BEGIN Recorded information

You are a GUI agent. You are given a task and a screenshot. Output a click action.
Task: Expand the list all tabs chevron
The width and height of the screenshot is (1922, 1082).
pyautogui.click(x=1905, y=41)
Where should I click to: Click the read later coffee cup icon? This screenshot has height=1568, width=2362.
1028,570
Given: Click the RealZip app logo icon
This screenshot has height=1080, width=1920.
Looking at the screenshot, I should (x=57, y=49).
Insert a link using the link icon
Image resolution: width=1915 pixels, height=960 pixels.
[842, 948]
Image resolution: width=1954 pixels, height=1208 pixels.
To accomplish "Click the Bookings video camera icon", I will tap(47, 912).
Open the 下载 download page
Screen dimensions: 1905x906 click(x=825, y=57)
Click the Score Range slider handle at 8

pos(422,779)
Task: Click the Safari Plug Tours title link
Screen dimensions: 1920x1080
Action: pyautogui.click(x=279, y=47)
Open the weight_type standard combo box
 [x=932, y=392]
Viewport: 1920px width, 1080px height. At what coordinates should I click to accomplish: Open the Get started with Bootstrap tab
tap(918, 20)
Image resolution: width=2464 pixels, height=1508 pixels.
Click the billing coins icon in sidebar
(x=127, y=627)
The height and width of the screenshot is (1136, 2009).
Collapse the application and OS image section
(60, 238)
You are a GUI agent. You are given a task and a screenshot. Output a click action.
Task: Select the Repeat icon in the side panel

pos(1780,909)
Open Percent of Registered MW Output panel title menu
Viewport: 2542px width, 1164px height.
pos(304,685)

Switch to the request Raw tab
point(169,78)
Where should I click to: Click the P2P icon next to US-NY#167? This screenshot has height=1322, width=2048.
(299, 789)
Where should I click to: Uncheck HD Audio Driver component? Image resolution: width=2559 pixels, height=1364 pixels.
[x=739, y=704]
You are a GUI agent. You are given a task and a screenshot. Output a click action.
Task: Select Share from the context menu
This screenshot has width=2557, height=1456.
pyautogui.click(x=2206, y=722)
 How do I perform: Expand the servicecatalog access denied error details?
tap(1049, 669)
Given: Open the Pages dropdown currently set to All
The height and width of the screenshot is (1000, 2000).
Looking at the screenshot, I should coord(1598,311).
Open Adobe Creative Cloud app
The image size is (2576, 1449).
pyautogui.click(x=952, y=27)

END Recorded information

▶ _Assignment_: The lines above that hold the word "menu" should be found and copied out.

▶ _Written solution_:
Open Percent of Registered MW Output panel title menu
Task: Select Share from the context menu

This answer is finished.